Friday, October 14, 2011
Dulche de Leche So Good I'm Openly Weeping Right Now
I had the idea to make dulce de leche to go with the "ice cream in a bag" I'll be making this weekend right after I go bungee jumping. Do I sound obnoxious? Cause my life really is that interesting. (Said as I sit here in my granny underwear eating dulce de leche out of the jar with my paws.)
In case you don't know the wonders of dulce de leche, it's a Latin American caramel that's made by reducing milk with sugar and vanilla. In French, it's known as confiture de lait which makes it sound even better than it already is. I've had dulce de leche on ice cream, on a crepe in France, on a "pancake" in Thailand, and drizzled on top of cheesecake, brownies, lattes, my face, etc.
You can make dulce de leche by baking in an oven or stirring on a stove top. I chose the stirring method so I could see the color transform along the way. You'll need three to four hours to make dulce de leche, but since I'm pretty sure you can't buy it in Seoul, you don't really have a choice.
To make about a cup of dulce de leche, I used Alton Brown's recipe:
1 quart whole milk
1 1/2 cups sugar
1 vanilla bean
1/2 teaspoon baking soda
*You may be wondering where the hell I got a vanilla bean in Korea. The baking section of Bangsan Market for 1500 won. They also sell them at the Foreign Food Store in Itaewon. If you don't have a vanilla bean, you can substitute in about 1-2 teaspoons of vanilla extract. Personally, I've never heard of using too much vanilla extract.
First, throw in all the sugar into a pot.
Then, you need to split and scrape the vanilla bean. Do this by running the knife down the middle of the bean.
Split it open. The vanilla beans in Korea are much more dry and brittle than those found elsewhere, I'm guessing, because of the amount of time they just sit on the shelf waiting for the odd person to buy them (me). So, splitting the bean can be a bit more tricky than what you see chefs do in two seconds on Food Network.
Try and extract as much of the seeds from the inside of the vanilla bean. They'll be lying in there like confectionary caviar.
Put the scrapings and the entire bean into the pot of sugar. Whisk it all around to mix the vanilla into the sugar.
Pour in the milk and whisk some more. Heat over medium heat to a simmer while whisking to dissolve the sugar.
When the sugar is dissolved, add the baking soda.
When the mixture reaches a simmer, turn down the heat and let it simmer for 2 1/2 to 3 hours. Watch it carefully the first hour because the milk can Pompeii on you and create quite a mess.
As the milk cooks down, it'll start turning a nice golden color.
The milk will also leave some scummy residue on the sides of the pot. Don't try to mix that back in.
After an hour, remove the vanilla bean and continue simmering.
When it's almost done, it'll get thick and syrupy.
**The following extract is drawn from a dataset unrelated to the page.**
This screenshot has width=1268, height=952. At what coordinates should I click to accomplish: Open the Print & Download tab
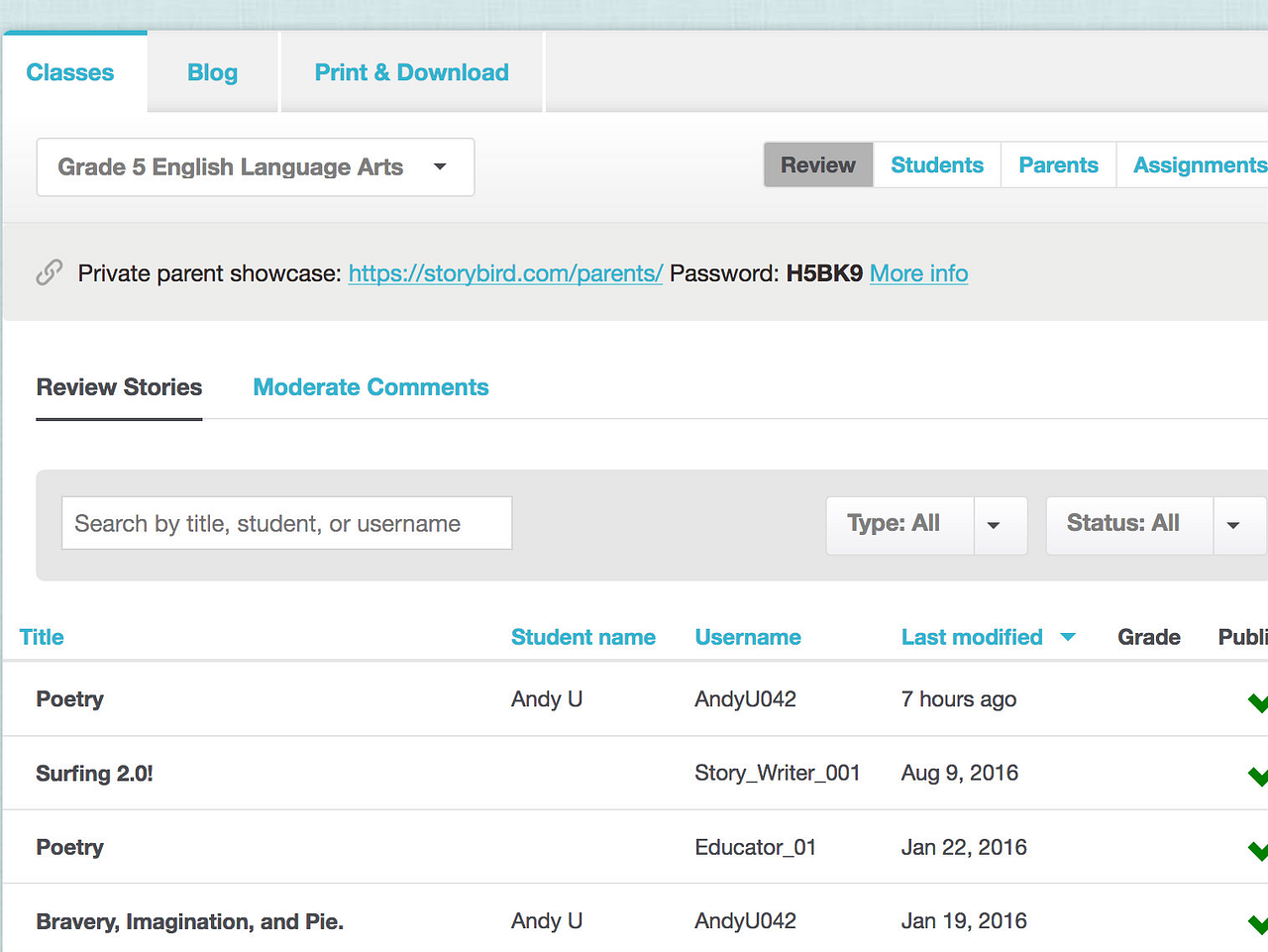click(x=412, y=72)
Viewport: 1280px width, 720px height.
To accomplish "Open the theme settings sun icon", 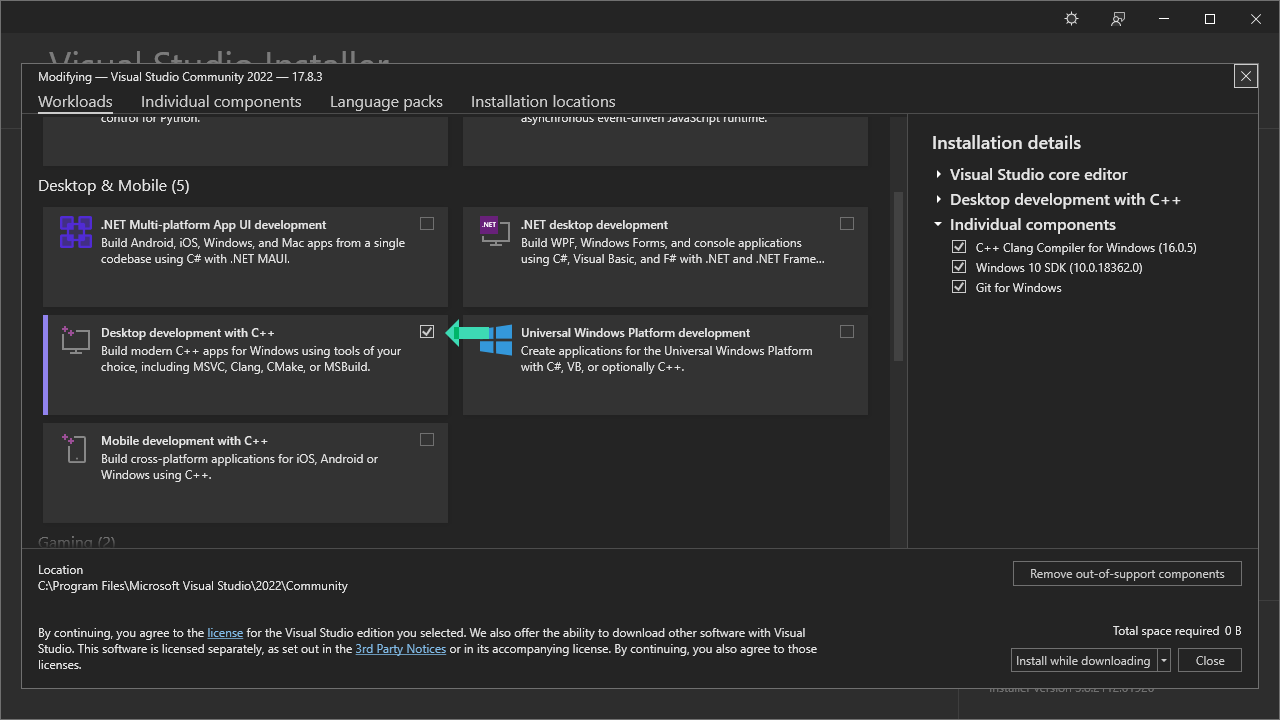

To test if it's done, get a little bit on a spoon, and put it in the freezer for 15 minutes. If after 15 minutes, it's at the consistency you like, take the dulce de leche off the heat and immediately strain it through a fine-mesh strainer to rid it of milk lumps and fragments of vanilla bean.
After straining, let it sit out until it reaches room temperature. It'll thicken considerably during this period.
When it's cool, pour it into a container and refrigerate. It'll keep for about a month if you don't eat it all before then.